**YOUR TASK:** Convert the rows below into a JSON list of strings, with one string for each line and no strings for blank lines.

**DATASET RECORDS:**
-*-*-
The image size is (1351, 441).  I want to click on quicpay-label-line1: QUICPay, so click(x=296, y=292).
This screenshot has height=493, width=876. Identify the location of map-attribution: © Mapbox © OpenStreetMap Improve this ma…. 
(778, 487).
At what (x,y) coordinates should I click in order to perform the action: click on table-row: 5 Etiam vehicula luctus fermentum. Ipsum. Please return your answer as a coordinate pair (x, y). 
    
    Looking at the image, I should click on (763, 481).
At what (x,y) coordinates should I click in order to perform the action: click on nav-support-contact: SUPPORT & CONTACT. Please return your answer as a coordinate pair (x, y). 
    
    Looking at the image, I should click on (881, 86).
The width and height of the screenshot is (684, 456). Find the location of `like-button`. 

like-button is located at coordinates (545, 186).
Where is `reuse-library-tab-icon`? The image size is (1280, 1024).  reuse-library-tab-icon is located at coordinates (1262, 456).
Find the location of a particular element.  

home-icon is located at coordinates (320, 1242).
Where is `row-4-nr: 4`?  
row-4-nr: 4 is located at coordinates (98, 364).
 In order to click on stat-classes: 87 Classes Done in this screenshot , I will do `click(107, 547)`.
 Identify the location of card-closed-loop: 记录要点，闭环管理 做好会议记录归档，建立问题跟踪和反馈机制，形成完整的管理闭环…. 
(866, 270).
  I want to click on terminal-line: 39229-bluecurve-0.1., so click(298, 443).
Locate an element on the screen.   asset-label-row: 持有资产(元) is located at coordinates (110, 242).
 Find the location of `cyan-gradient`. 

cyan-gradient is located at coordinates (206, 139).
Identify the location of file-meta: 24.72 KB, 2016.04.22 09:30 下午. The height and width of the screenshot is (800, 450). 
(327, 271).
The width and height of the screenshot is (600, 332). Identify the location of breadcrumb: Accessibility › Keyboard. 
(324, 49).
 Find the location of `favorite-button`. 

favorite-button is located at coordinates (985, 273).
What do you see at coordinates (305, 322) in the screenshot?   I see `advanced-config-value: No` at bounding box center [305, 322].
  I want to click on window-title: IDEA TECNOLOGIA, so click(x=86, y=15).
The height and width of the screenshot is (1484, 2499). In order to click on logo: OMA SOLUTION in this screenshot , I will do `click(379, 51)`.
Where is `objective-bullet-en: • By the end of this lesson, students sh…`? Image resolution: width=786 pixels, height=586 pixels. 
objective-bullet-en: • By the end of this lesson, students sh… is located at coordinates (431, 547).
-*-*-
**ANSWER SPACE:**
[
  "The image size is (1351, 441).  I want to click on quicpay-label-line1: QUICPay, so click(x=296, y=292).",
  "This screenshot has height=493, width=876. Identify the location of map-attribution: © Mapbox © OpenStreetMap Improve this ma…. ",
  "(778, 487).",
  "At what (x,y) coordinates should I click in order to perform the action: click on table-row: 5 Etiam vehicula luctus fermentum. Ipsum. Please return your answer as a coordinate pair (x, y). ",
  "    Looking at the image, I should click on (763, 481).",
  "At what (x,y) coordinates should I click in order to perform the action: click on nav-support-contact: SUPPORT & CONTACT. Please return your answer as a coordinate pair (x, y). ",
  "    Looking at the image, I should click on (881, 86).",
  "The width and height of the screenshot is (684, 456). Find the location of `like-button`. ",
  "like-button is located at coordinates (545, 186).",
  "Where is `reuse-library-tab-icon`? The image size is (1280, 1024).  reuse-library-tab-icon is located at coordinates (1262, 456).",
  "Find the location of a particular element.  ",
  "home-icon is located at coordinates (320, 1242).",
  "Where is `row-4-nr: 4`?  ",
  "row-4-nr: 4 is located at coordinates (98, 364).",
  " In order to click on stat-classes: 87 Classes Done in this screenshot , I will do `click(107, 547)`.",
  " Identify the location of card-closed-loop: 记录要点，闭环管理 做好会议记录归档，建立问题跟踪和反馈机制，形成完整的管理闭环…. ",
  "(866, 270).",
  "  I want to click on terminal-line: 39229-bluecurve-0.1., so click(298, 443).",
  "Locate an element on the screen.   asset-label-row: 持有资产(元) is located at coordinates (110, 242).",
  " Find the location of `cyan-gradient`. ",
  "cyan-gradient is located at coordinates (206, 139).",
  "Identify the location of file-meta: 24.72 KB, 2016.04.22 09:30 下午. The height and width of the screenshot is (800, 450). ",
  "(327, 271).",
  "The width and height of the screenshot is (600, 332). Identify the location of breadcrumb: Accessibility › Keyboard. ",
  "(324, 49).",
  " Find the location of `favorite-button`. ",
  "favorite-button is located at coordinates (985, 273).",
  "What do you see at coordinates (305, 322) in the screenshot?   I see `advanced-config-value: No` at bounding box center [305, 322].",
  "  I want to click on window-title: IDEA TECNOLOGIA, so click(x=86, y=15).",
  "The height and width of the screenshot is (1484, 2499). In order to click on logo: OMA SOLUTION in this screenshot , I will do `click(379, 51)`.",
  "Where is `objective-bullet-en: • By the end of this lesson, students sh…`? Image resolution: width=786 pixels, height=586 pixels. ",
  "objective-bullet-en: • By the end of this lesson, students sh… is located at coordinates (431, 547)."
]